Conforme subimos y para tomar un descanso, “A” me lleva a recorrer algunos niveles. Le interesa que vea cómo lucen los pisos que han sido remozados, los menos, y también que contemple la desolación de la mayoría. Son comunes las ventanas rotas, cables que cuelgan de todas partes, basura, grafitis, muebles inservibles y hasta piezas de los elevadores que, desde luego, no funcionan. Tras pasar un vestíbulo donde se agrupan escaleras, elevadores y baños sin lavabos ni sanitarios, se entra al corazón del edificio: dos largos y oscuros pasillos que conducen hacia los despachos.
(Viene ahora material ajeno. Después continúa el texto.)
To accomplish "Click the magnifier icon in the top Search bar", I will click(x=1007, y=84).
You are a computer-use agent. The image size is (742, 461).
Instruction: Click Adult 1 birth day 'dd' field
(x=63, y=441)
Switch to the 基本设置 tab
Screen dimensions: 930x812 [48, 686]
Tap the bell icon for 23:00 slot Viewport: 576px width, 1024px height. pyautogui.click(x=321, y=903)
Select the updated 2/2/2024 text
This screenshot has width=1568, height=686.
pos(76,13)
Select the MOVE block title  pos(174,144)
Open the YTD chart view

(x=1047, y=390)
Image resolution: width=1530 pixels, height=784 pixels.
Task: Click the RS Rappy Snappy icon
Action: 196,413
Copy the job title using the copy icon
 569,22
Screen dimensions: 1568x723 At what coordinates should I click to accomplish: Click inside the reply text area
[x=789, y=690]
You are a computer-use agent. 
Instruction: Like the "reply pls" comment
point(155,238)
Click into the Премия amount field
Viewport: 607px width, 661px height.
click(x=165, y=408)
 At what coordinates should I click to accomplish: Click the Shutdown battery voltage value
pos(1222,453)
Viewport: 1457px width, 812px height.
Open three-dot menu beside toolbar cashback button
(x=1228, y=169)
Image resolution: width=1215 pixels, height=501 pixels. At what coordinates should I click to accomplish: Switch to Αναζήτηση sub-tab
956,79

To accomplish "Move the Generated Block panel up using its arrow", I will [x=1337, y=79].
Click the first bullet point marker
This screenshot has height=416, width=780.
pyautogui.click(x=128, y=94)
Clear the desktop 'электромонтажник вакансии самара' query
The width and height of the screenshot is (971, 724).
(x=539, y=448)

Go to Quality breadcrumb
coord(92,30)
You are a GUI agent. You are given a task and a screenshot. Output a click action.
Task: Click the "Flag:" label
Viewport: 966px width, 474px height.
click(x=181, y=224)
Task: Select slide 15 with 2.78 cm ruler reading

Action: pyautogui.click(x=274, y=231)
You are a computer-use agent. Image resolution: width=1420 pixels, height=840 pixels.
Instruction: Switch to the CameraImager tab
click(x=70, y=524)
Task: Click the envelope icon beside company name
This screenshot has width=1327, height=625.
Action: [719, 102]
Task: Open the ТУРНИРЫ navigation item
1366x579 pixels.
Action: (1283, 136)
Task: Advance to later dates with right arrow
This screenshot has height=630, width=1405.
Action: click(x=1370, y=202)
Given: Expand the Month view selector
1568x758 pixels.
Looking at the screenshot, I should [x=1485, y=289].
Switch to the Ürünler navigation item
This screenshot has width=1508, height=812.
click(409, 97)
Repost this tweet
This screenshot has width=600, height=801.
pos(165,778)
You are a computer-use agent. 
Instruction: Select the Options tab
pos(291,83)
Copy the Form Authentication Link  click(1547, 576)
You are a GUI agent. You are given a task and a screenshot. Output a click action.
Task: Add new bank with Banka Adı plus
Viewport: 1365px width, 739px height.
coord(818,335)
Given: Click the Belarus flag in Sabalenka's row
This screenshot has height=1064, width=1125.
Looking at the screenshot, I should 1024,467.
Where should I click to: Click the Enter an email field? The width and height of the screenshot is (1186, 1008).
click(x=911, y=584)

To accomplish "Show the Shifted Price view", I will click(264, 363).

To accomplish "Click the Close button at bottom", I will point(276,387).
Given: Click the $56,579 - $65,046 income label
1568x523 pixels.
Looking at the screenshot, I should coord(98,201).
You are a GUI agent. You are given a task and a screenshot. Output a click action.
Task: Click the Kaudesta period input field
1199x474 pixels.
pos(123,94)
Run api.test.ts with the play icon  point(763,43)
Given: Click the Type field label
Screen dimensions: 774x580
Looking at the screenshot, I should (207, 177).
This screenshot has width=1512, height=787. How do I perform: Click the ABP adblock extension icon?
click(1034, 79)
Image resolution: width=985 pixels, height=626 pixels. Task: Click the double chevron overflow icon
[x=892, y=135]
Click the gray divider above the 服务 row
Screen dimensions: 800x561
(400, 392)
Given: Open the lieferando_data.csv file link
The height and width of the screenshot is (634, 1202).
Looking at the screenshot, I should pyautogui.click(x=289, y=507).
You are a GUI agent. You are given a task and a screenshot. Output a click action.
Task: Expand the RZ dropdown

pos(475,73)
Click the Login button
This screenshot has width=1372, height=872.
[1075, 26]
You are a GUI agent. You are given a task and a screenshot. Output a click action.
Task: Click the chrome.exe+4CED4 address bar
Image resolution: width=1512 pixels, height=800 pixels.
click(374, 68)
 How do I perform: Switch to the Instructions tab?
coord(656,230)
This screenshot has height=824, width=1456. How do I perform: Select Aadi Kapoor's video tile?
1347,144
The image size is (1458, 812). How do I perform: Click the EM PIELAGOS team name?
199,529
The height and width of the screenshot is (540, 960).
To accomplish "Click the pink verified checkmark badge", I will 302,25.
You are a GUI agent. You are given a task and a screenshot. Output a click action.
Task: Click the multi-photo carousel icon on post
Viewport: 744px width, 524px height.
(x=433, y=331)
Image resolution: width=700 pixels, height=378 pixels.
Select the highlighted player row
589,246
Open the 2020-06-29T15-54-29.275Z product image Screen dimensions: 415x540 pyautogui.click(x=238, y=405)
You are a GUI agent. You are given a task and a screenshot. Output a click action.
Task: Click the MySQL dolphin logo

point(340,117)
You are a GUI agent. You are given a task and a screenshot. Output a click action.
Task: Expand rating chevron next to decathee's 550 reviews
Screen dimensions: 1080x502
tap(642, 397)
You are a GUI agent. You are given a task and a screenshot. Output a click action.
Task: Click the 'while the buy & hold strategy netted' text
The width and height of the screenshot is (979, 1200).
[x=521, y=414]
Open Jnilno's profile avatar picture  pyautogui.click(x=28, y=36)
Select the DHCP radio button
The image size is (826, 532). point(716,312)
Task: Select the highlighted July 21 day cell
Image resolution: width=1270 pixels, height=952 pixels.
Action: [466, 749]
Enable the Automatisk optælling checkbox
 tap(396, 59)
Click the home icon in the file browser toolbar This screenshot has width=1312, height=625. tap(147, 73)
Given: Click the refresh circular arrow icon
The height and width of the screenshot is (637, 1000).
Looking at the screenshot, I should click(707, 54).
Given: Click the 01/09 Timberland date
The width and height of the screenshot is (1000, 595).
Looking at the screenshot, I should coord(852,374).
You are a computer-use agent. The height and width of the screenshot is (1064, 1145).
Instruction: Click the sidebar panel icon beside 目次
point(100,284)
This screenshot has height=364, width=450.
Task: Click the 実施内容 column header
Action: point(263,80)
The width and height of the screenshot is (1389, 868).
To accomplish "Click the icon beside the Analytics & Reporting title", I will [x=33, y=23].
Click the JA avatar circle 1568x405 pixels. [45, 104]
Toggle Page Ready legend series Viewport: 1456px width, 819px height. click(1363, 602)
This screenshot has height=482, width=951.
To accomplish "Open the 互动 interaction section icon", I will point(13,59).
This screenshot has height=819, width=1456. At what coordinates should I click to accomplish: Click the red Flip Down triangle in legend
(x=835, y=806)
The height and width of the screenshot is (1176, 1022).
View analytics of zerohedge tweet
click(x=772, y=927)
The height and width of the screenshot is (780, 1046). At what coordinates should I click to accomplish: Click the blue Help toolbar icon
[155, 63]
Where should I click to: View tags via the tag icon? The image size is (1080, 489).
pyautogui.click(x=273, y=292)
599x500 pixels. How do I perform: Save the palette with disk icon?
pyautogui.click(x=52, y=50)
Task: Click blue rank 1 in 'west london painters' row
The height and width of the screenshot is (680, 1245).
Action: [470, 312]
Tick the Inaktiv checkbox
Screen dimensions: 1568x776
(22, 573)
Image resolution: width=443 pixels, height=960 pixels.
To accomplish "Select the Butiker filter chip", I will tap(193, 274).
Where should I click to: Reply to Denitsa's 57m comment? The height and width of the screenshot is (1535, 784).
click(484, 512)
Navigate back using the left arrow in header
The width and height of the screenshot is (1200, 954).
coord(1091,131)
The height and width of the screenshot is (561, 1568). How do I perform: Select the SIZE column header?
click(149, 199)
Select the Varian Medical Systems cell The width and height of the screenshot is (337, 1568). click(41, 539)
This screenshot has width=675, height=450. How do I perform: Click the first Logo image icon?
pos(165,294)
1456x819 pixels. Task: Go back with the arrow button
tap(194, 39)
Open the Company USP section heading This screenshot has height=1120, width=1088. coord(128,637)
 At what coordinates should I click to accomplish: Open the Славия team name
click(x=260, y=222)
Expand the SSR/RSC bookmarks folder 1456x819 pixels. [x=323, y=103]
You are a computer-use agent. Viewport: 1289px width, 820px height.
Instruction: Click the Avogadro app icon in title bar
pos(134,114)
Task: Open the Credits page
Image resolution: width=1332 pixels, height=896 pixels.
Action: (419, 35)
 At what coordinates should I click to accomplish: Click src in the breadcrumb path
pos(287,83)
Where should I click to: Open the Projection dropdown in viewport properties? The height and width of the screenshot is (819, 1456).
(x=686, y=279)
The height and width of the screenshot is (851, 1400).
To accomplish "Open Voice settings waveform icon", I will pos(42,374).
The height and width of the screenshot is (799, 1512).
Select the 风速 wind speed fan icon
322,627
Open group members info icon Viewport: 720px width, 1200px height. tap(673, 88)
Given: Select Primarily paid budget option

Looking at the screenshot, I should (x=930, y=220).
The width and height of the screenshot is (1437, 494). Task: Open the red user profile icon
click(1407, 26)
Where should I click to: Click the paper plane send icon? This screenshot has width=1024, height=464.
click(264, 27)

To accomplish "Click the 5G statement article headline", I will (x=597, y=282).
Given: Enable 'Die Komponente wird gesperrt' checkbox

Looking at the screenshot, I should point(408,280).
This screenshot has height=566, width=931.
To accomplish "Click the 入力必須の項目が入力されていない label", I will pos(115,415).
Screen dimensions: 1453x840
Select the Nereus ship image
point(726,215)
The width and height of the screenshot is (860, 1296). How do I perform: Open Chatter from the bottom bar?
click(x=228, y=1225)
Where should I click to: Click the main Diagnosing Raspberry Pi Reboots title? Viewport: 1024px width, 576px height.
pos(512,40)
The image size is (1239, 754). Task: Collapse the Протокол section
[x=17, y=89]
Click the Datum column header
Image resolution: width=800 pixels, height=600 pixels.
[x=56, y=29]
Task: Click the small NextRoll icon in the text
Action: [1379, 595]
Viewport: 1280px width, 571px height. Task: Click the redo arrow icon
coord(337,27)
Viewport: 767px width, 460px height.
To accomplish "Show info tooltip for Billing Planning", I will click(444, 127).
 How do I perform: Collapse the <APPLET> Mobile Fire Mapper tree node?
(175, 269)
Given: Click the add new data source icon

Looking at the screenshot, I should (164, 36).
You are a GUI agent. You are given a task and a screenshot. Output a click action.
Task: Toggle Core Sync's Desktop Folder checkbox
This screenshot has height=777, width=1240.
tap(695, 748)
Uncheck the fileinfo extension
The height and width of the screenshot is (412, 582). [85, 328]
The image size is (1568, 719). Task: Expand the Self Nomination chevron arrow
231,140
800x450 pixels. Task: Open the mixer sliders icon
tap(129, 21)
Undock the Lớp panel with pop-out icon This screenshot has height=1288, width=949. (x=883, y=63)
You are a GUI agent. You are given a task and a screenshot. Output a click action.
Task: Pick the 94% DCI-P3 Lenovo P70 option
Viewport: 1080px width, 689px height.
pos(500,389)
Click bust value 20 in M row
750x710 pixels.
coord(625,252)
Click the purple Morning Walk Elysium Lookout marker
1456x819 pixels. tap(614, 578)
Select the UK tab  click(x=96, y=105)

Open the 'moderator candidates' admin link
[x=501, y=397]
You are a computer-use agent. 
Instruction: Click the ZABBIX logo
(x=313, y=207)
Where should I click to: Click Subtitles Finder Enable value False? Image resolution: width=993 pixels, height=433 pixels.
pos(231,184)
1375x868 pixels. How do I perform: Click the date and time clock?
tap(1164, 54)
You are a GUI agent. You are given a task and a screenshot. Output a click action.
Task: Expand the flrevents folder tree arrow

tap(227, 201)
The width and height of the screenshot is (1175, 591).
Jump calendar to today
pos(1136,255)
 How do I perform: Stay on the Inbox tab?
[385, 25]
La sucesión de puertas enrejadas o con cadenas parece infinita. Huele a humedad y a basura. A veces se alcanza a percibir el lejano sonido de alguna radio que suena quién sabe dónde. De repente la música cesa. Ahí dentro no se escuchan los ruidos de Insurgentes ni de la calle de Medellín, muy transitadas a esa hora de la mañana. Al exquisito Stanley Kubrick le hubiera gustado filmar a las gemelas asesinadas de la película “El resplandor” en cualquiera de esos pasillos. Es mejor regresar a las escaleras y seguir subiendo.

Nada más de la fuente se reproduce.